**EXERCISE BRIEF**
Reproduce the passage from the shoe protector patent background below, starting with "BACKGROUND OF THE" and going on through "cleats secured thereto.".
─── TEXT SEGMENT ───
BACKGROUND OF THE INVENTION
1. Field of the Invention
This invention relates to improvements in shoe protectors and more particularly, but not by way of limitation, to a protector for the sole of shoes having outwardly extending spikes or cleats secured thereto.
2. Description of the Preferred Embodiment
Many athletic shoes are provided with outwardly extending spikes or cleats on the soles thereof for facilitating the playing of the game for which the shoe has been particularly constructed. For example, the usual golfing shoe is provided with a plurality of spikes or cleats on the sole thereof which enable the golfer to maintain a more secure and efficient stance when approaching or striking the ball. As a general rule, these spikes or cleats are relatively sharp and create considerable damage to the usual floor when the shoes are worn under circumstances requiring the golfer to be away from the terrain of the golf course, or the like. It is frequently neccessary to prohibit the wearing of these shoes in the clubroom, or the like, which is frequently associated with the golf course, and the disadvantages of this requirement will be apparent.
In order to overcome this problem, many removable covers or protectors have been devised for installation on the spiked sole of an athletic shoe, such as those shown in the Degge U.S. Pat. No. 1,811,781; Friedenberg U.S. Pat. No. 2,032,052; Beals, Jr. U.S. Pat. No. 2,076,316; Lougheed U.S. Pat. No. 2,958,963; McCann U.S. Pat. No. 3,020,654; Pilarski U.S. Pat. No. 3,566,488; Goodman U.S. Pat. No. 3,812,603, and the Hogue U.S. Pat. No. 4,258,483. Most of these devices have disadvantages, however, in that they are difficult to install on the shoe. By way of example, most of these devices encase not only the entire sole of the shoe, but also encase at least a sufficient portion of the lower part of the shoe itself for holding the device securely in position. The usual material from which the devices are constructed is yieldable, and installing the device around the outer periphery of the lower portion of the shoe may be quite tedious. The use of these devices is generally more difficult than merely changing the entire shoe itself prior to walking on a surface which may be damaged by the cleats.
─── DATA RECORDS ───
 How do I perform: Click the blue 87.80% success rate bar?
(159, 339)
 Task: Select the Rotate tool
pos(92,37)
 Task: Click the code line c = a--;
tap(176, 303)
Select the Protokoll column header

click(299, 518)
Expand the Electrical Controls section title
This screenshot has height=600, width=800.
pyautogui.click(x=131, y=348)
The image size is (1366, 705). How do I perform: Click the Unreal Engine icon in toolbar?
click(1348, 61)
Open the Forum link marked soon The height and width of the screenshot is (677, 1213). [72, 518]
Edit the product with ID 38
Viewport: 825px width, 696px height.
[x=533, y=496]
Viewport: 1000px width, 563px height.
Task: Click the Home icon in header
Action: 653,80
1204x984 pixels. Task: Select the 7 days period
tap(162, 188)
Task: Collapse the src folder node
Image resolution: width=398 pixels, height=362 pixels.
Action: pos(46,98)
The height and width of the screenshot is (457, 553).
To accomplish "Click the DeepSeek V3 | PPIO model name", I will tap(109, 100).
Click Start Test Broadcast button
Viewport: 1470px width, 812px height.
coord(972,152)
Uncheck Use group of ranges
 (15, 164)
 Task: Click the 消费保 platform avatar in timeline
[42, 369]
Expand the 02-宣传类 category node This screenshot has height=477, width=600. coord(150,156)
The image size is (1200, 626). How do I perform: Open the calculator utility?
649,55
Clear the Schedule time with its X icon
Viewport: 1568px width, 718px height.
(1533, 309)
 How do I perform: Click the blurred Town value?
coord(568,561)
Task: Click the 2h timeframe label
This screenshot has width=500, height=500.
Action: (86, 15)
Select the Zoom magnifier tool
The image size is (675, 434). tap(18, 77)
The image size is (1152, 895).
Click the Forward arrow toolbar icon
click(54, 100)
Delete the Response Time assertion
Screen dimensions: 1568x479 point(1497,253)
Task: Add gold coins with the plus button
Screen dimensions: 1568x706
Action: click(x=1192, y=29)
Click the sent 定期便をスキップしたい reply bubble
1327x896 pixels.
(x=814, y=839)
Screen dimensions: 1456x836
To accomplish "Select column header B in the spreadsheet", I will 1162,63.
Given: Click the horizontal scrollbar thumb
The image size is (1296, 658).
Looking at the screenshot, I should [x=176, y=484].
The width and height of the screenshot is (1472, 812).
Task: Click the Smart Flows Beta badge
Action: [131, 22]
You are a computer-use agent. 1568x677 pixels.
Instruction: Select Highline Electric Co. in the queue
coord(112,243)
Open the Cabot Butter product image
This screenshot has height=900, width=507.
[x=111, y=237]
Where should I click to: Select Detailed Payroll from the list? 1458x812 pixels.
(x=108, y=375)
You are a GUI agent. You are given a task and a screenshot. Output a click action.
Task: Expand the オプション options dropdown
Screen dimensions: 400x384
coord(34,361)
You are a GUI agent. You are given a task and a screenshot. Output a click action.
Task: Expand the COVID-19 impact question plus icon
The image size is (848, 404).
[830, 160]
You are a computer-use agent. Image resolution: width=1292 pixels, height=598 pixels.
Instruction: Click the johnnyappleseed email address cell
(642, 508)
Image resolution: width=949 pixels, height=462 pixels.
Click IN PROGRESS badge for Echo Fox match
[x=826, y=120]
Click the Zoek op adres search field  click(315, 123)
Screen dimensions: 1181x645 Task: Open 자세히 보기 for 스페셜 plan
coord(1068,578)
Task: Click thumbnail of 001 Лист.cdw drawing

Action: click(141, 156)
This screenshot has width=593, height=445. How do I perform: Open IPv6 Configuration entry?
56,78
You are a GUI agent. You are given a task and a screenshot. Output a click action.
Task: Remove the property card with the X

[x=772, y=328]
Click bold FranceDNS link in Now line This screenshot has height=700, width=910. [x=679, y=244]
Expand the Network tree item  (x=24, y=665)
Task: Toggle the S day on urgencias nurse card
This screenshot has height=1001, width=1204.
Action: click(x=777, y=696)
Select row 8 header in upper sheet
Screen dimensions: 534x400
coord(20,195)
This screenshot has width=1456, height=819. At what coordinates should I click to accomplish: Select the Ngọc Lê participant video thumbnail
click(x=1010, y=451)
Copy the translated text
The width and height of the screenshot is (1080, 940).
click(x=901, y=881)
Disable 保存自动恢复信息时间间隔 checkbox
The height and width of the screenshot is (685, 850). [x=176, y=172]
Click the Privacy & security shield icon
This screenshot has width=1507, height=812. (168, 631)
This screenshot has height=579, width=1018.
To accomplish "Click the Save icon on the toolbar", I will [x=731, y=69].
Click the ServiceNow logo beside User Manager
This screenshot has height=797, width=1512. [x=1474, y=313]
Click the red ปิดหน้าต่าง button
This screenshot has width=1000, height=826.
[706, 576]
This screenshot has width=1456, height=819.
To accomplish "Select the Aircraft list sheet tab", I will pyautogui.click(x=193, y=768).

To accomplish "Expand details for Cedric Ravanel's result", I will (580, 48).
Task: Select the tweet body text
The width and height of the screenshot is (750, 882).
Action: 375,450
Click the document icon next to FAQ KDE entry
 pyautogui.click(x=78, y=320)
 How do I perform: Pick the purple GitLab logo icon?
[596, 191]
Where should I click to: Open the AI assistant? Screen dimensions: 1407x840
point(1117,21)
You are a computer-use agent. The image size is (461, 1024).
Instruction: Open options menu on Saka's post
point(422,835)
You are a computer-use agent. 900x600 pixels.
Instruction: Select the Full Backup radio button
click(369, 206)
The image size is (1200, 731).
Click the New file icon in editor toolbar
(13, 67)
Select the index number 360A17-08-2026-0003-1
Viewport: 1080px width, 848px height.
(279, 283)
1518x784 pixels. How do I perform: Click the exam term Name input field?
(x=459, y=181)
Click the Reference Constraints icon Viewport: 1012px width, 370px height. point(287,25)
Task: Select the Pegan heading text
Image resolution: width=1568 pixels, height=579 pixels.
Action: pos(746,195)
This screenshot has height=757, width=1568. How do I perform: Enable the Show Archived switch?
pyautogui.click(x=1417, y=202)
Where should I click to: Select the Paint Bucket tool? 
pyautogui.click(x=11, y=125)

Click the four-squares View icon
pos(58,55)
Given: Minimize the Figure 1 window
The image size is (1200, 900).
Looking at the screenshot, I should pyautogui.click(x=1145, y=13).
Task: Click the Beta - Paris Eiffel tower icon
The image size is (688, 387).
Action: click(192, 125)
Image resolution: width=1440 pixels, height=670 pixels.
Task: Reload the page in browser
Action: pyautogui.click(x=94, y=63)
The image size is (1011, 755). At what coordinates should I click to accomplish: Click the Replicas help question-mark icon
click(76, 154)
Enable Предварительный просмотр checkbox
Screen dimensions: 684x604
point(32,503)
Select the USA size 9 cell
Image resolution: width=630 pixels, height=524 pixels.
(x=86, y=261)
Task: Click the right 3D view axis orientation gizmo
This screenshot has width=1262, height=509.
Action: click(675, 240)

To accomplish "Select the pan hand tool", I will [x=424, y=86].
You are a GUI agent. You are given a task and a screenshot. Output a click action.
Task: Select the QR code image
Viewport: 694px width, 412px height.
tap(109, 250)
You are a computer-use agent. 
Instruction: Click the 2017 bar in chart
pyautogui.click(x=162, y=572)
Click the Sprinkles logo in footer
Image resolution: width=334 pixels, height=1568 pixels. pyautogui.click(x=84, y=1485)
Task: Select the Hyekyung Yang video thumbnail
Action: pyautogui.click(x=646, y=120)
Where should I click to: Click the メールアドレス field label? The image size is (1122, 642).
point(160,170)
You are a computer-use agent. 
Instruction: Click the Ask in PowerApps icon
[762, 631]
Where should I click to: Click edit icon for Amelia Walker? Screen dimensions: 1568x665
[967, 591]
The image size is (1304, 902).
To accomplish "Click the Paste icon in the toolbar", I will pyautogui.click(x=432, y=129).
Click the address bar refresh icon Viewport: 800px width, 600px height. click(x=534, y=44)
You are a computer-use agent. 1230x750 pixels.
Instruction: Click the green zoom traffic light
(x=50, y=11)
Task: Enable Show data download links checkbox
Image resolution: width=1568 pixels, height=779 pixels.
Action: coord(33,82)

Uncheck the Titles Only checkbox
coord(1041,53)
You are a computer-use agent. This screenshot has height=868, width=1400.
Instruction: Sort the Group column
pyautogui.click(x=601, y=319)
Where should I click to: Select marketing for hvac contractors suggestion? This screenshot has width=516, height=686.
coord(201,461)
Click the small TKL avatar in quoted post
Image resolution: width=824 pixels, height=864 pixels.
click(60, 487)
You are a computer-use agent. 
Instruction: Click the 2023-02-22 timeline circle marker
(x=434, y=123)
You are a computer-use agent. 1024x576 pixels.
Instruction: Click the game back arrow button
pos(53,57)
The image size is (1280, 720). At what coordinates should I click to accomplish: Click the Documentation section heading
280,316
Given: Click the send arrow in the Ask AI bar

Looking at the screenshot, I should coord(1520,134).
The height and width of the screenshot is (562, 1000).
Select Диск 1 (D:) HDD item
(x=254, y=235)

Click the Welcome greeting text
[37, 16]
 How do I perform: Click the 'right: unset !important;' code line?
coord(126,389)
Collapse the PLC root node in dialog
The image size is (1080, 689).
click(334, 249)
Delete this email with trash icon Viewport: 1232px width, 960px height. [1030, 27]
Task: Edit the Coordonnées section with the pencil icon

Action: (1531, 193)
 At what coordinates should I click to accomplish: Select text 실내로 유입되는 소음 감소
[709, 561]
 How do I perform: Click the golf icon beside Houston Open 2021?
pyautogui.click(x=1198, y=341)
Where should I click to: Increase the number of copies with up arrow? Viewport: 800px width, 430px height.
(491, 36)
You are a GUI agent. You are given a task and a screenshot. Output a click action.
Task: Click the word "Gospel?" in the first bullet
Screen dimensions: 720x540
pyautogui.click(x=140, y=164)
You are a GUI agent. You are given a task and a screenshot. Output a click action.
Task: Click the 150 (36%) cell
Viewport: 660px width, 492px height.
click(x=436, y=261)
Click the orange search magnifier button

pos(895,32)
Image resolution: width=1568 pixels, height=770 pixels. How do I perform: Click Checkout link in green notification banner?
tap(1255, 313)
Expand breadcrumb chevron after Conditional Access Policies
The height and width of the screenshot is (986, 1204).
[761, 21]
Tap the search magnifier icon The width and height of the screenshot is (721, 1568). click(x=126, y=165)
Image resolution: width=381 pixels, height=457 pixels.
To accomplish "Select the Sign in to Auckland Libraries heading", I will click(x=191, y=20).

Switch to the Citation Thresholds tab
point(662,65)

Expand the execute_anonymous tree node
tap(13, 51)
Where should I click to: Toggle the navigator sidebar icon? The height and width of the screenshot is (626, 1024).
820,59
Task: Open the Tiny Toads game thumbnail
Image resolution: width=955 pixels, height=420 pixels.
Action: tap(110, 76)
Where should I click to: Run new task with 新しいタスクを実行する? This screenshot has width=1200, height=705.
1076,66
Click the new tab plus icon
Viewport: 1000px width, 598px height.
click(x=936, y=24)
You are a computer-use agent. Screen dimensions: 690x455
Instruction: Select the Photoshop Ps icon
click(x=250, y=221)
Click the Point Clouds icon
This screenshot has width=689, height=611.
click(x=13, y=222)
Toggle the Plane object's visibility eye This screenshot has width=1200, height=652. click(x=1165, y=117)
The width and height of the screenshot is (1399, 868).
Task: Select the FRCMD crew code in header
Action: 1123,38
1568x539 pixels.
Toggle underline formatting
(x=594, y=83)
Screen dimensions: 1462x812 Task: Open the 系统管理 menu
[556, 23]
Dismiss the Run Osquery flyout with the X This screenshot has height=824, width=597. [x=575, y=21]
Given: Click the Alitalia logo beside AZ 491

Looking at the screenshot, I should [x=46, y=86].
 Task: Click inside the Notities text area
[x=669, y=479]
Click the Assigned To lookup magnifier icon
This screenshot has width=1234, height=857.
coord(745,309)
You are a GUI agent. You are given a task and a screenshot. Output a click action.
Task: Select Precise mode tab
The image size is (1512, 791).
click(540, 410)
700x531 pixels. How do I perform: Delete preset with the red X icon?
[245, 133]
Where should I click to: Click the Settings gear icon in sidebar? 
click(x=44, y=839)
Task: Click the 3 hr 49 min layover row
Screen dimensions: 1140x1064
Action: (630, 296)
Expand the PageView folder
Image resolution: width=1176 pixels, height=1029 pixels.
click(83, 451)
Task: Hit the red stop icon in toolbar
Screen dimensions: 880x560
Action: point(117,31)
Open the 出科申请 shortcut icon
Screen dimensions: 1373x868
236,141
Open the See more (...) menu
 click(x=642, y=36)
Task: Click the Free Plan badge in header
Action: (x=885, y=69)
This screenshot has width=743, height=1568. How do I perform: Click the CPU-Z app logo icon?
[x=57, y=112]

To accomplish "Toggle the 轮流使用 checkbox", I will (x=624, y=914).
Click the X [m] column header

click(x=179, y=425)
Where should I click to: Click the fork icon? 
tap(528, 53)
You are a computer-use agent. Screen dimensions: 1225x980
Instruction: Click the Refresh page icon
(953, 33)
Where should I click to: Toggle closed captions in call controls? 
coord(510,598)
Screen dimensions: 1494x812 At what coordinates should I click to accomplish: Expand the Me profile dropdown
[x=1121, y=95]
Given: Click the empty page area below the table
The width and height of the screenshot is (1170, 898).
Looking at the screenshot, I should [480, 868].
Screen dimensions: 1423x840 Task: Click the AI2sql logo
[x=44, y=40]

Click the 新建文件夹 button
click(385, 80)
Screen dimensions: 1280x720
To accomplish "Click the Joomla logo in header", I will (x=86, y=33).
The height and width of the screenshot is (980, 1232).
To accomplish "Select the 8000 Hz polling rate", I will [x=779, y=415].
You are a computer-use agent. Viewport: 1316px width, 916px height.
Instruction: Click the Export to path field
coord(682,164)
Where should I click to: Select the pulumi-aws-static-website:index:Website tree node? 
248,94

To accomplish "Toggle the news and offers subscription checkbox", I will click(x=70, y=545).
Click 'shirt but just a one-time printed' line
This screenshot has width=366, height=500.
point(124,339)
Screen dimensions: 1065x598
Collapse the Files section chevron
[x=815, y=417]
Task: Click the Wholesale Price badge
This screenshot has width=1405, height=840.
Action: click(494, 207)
───
**SOLUTION**
BACKGROUND OF THE INVENTION
1. Field of the Invention
This invention relates to improvements in shoe protectors and more particularly, but not by way of limitation, to a protector for the sole of shoes having outwardly extending spikes or cleats secured thereto.